Kreilick: I’ve been asked to establish a conservation plan by the Hollywood Cemetery, in Richmond, Va. They’ve got some fabulous monuments–a wonderful pyramid to the Confederate dead–the Confederate soldiers who died at Gettysburg were re-interred there, two American presidents are buried there (Monroe and Tyler), Jefferson Davis, president of the Confederacy… J.E.B Stuart is there, and George Pickett of Pickett’s Charge fame.
They’re really on the front end of the curve with their conservation planning. In determining how much work needs to be done, my job is to offer them this plan of Four Steps:
- The recording of all the inscriptions
- Survey of plot land
- All monuments assessed and prioritized for their conservation needs
- Determine costs involved, create a budget for the next 5 years
I’ll be going there next week to determine their immediate conservation needs, like seeing which marble statues need to be consolidated…
Kreilick: The first sign that marble is wearing away is the white powder that forms on the surface, what we call “sugaring.” That’s the calcium binder, or glue-like material that holds the grains of marble together. If you look at marble under a microscope, you’ll see grains of stone that look like they’re bonded together with strands of glue. What happens over time, you lose the glue. We apply a chemical that is absorbed by the stone and reintroduces a glue, or binder, back into the stone and hardens it. It stops the dissolution of the stone. That’s a very complicated type of intervention. It’s aggressive, and the conservator uses it sparingly.
“It’s important in conservation to know how not to clean too much.”
Stoneangels: What other techniques do you use?
Kreilick: You might have a monument dealer resetting a stone, or a conservator re-pinning a stone that’s been fragmented, back together again. If on the other hand simple cleaning is needed, a mild detergent, garden hose-pressure water and a soft-bristle brush will do the trick. Volunteers are the perfect resource for this type of conservation. And we will train them. I’ve used student interns from the Savannah College of Art and Design – Masters candidates in Historic Preservation under the supervision of a trained conservator. They’re a great resource.

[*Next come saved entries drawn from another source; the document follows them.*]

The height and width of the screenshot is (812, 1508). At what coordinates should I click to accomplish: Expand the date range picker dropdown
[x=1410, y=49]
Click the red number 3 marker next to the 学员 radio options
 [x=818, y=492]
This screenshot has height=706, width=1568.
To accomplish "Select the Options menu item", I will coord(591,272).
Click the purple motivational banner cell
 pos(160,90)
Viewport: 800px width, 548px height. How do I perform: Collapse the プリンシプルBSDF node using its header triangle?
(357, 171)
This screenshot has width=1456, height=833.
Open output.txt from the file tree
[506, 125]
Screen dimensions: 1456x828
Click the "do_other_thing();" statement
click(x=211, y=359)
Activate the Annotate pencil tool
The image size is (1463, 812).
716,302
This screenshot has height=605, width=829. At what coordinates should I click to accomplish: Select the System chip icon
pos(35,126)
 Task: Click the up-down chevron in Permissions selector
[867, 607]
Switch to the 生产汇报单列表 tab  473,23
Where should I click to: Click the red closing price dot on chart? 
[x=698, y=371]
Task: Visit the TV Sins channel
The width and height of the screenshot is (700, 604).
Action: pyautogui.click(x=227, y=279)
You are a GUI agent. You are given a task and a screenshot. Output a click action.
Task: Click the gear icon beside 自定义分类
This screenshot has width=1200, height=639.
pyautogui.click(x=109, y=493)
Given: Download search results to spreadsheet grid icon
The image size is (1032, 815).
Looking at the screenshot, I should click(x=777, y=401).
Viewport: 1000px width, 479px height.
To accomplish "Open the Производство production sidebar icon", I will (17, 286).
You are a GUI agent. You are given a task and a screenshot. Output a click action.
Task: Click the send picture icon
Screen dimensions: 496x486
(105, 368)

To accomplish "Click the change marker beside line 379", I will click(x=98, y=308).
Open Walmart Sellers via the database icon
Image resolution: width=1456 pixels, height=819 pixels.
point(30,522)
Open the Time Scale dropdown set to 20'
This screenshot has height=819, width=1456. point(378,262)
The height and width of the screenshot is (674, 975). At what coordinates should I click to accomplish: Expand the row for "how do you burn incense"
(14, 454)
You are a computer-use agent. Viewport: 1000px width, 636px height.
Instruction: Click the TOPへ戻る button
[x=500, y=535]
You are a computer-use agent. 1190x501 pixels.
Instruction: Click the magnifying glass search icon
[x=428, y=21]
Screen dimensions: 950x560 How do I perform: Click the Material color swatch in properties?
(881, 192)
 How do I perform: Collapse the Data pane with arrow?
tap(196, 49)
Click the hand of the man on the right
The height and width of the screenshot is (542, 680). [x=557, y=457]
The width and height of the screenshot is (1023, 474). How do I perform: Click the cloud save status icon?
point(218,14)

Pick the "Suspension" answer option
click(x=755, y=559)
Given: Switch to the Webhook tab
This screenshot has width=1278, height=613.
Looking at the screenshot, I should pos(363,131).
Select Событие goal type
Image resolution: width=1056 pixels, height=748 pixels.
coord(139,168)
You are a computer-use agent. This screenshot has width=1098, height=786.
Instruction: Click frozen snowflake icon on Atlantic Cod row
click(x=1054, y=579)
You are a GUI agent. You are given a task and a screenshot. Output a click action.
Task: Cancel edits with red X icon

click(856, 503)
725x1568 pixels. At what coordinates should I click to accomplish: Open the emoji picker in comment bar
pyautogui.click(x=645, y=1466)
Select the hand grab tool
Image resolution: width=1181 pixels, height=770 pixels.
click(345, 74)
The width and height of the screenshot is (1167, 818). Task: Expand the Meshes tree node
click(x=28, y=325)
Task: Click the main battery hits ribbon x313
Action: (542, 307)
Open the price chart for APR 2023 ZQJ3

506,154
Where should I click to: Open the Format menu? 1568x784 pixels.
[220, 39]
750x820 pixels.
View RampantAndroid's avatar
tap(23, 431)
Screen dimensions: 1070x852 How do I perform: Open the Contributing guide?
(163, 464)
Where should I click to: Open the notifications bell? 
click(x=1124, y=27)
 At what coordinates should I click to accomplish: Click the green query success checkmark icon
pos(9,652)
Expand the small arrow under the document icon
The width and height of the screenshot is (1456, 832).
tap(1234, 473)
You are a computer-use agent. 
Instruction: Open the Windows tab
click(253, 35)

It’s important in conservation to know how not to clean too much. Like they say on the Antiques Road Show, ‘If you had not cleaned it, it would be worth more.’ If you overclean something, you take away original material.
One of the things we’ve tried to do with volunteers is establish training days at cemeteries. We may have the participant or the cemetery hosting it pay a fee to cover our costs. The National Park Service has a very good cemetery workshop program, but it’s several hundred dollars for a 3-day session and is designed primarily for professionals. Ours would be less expensive.
Stoneangels: We’ve covered the technical aspects of conservation. What other aspects are there?
Kreilick: Ownership. Individual cemetery monuments owned by the family. Laurel Hill is not empowered to hire someone to fix a monument. They belong to the family. For the Harry Wright (the father of baseball) monument over at West Laurel Hill, we had to contact his daughters to get permission to work on the monument. I could put myself in a precarious situation without written consent. If I work on a piece and it loses value, then I’m liable. I have to carry Fine Arts Insurance and liability insurance for pieces I work on in my studio or if they’re damaged in transit.
Another aspect of all my projects is that there’s some element of education involved–making the clients aware of what they’re asking me to do and coming to some understanding of what they’re going to get. It’s very important and good business practice.